##### EXCERPT
However, be careful of people who seem too eager to make you like them.
Often, dishonest people will lie about who they are to get you to like them. They may pretend to have interests they don’t just to match with yours or lie about experiences they have had that make you feel connected to them.
And you don’t necessarily have to catch them in a lie.
If someone seems a little too perfectly matched with you or if they never disagree with you about anything, you’re within your rights to wonder if they can really be trusted.
After all, real relationships require honesty about who you really are.
And that includes being honest with yourself.
5) Their stories change
Once you’ve known someone for a while, you will have heard some of their stories before. But keep an eye out when they repeat those stories for another audience.
If you notice some of the details change when they tell the same story to somebody else, it’s a red flag.
Therapist Rachel Holzberg says, “If you notice that someone is offering you conflicting information or seemingly bending the truth of a story, those are signals that point to untrustworthiness.”
And your own experience will bear this out.
##########
_SET OF TASKS_.
1. In the excerpt on signs of untrustworthiness, what profession does Rachel Holzberg have?
2. Sum up the excerpt on signs of untrustworthiness in two sentences.
3. Please continue the excerpt on signs of untrustworthiness from its final sentence.
##### EXCERPTED RECORDS
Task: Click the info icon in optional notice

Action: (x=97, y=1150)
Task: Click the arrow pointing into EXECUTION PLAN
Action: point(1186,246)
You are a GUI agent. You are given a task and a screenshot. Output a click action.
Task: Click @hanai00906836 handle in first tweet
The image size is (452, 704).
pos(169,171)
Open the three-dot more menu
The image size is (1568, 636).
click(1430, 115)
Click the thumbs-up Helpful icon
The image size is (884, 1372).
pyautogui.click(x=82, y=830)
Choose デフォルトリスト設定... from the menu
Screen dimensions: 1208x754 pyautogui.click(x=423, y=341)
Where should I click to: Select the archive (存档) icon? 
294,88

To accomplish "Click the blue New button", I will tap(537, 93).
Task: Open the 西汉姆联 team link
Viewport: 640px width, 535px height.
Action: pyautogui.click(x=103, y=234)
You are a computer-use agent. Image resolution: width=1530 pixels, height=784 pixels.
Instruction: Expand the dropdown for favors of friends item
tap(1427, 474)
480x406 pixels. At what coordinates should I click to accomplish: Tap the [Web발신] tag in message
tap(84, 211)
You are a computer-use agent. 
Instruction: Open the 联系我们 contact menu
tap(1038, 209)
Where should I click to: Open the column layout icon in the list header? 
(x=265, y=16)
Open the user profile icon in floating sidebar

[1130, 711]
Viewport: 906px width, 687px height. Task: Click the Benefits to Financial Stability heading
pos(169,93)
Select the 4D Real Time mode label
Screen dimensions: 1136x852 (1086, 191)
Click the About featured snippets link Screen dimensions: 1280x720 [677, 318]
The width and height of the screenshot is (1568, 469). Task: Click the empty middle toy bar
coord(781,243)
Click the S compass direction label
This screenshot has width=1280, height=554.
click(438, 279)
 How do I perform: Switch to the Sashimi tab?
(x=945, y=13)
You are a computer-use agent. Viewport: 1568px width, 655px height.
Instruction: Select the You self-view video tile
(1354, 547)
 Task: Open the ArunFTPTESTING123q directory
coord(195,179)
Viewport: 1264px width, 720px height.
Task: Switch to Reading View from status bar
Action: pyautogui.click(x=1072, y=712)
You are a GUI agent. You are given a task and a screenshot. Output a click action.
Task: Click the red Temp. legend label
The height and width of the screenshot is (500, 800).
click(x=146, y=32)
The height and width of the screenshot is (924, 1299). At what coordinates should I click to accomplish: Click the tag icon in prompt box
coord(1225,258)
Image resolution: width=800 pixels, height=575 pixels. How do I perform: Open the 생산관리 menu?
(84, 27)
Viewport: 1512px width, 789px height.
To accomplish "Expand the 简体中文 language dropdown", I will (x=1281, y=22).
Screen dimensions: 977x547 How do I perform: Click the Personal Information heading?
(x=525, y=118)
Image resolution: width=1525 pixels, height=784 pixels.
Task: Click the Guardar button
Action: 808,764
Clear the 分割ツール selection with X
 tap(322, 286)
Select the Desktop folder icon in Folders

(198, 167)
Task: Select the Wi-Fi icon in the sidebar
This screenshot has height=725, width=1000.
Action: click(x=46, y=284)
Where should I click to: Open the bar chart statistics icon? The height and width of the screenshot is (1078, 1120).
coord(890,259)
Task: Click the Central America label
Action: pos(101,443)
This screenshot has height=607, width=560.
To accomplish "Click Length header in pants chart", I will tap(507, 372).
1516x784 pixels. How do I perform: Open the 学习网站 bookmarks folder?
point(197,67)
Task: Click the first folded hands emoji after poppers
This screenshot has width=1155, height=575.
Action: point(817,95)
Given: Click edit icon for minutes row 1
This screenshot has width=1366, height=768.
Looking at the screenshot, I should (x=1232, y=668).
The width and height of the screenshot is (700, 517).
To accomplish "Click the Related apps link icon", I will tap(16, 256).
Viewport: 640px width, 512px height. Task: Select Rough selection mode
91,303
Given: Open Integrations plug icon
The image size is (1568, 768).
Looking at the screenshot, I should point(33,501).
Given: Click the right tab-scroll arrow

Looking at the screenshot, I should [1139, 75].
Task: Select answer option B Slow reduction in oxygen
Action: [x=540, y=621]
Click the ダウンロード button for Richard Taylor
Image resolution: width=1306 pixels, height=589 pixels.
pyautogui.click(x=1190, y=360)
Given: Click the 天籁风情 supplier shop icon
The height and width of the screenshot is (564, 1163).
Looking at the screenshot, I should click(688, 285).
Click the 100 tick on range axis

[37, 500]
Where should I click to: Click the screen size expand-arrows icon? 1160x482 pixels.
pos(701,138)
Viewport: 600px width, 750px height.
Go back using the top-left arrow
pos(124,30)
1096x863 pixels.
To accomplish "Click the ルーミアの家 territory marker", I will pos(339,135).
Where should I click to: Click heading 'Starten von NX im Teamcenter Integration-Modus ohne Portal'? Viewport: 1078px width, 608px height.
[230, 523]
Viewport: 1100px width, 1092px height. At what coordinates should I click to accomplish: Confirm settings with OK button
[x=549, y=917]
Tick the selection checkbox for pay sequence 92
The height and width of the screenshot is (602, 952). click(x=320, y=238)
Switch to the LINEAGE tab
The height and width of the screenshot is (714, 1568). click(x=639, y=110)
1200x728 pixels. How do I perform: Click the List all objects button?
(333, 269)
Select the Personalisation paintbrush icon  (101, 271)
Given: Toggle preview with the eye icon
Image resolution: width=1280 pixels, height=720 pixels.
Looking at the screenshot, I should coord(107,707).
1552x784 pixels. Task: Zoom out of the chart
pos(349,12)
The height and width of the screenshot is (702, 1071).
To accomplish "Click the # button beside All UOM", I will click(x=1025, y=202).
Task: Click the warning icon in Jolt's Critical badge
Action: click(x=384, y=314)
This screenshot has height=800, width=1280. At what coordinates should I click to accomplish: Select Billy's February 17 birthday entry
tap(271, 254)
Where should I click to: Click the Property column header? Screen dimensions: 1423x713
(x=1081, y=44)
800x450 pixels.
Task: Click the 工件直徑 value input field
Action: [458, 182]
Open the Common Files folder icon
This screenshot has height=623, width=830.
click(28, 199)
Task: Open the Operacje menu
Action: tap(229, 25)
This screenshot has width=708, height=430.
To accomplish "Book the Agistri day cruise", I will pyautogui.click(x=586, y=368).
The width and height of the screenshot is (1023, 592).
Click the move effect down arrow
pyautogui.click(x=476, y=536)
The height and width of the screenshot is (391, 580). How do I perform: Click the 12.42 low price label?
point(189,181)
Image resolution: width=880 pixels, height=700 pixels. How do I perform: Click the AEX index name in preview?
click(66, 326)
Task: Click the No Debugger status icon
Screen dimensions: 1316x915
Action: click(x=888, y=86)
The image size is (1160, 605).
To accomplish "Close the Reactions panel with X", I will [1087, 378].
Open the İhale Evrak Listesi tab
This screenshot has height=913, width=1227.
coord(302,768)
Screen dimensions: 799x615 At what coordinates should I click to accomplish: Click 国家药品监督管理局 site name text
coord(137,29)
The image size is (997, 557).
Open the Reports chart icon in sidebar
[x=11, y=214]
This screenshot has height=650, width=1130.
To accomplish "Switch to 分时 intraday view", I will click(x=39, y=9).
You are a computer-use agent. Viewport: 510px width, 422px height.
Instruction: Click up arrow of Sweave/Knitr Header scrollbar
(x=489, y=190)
##########
_EXPECTED OUTPUTS_.
1. She is a therapist.

2. People who seem too eager to be liked, who never disagree or who match your interests too perfectly, may be lying about who they are. Another red flag is a story whose details change when the person tells it to someone else, since conflicting information signals untrustworthiness.

3.
True stories don’t change. Lies do.
And if someone can’t keep a story straight, it’s a good sign they can’t be trusted.
6) They keep big secrets
We can’t know everything, even about people we are very close to. But the bigger the secret someone keeps from you, the bigger the sign that they can’t be trusted.
In my own experience, I once had a friend who was adopted. That’s not the kind of thing you tell everyone you meet, but it is the kind of thing you ought to tell a friend you’ve been close to for years if it comes up.
And it did.
Without getting into details, this person tried to hide their past even when it was obvious they were lying. It was hard to understand, because it’s not like being adopted is anything to be embarrassed about.
And by the time they finally came clean, the damage to the friendship was done.
7) They are not honest with themselves
As if that’s not enough, untrustworthy people often lie to themselves as much as they do to those around them.
What do I mean?
Well, people who aren’t worth your trust may have a distorted idea of themselves that they go to great lengths to preserve.
Maybe they pretend to be more spontaneous and adventurous than they actually are.
Maybe they pretend to be smarter and better educated.
Maybe they claim to love animals but seem extremely uncomfortable around them.
When someone displays a major disconnect between what they say about themselves and how they actually act, it’s a good sign they are not to be trusted.
Anyone who is able to convincingly lie to themselves is unlikely to have any problem lying to you.
And that’s not all…
8) They don’t honor commitments
We all have busy lives, and can’t always keep every commitment we make. But if a person has a pattern of making commitments they have no intention of keeping, it’s a sign they aren’t worthy of your trust.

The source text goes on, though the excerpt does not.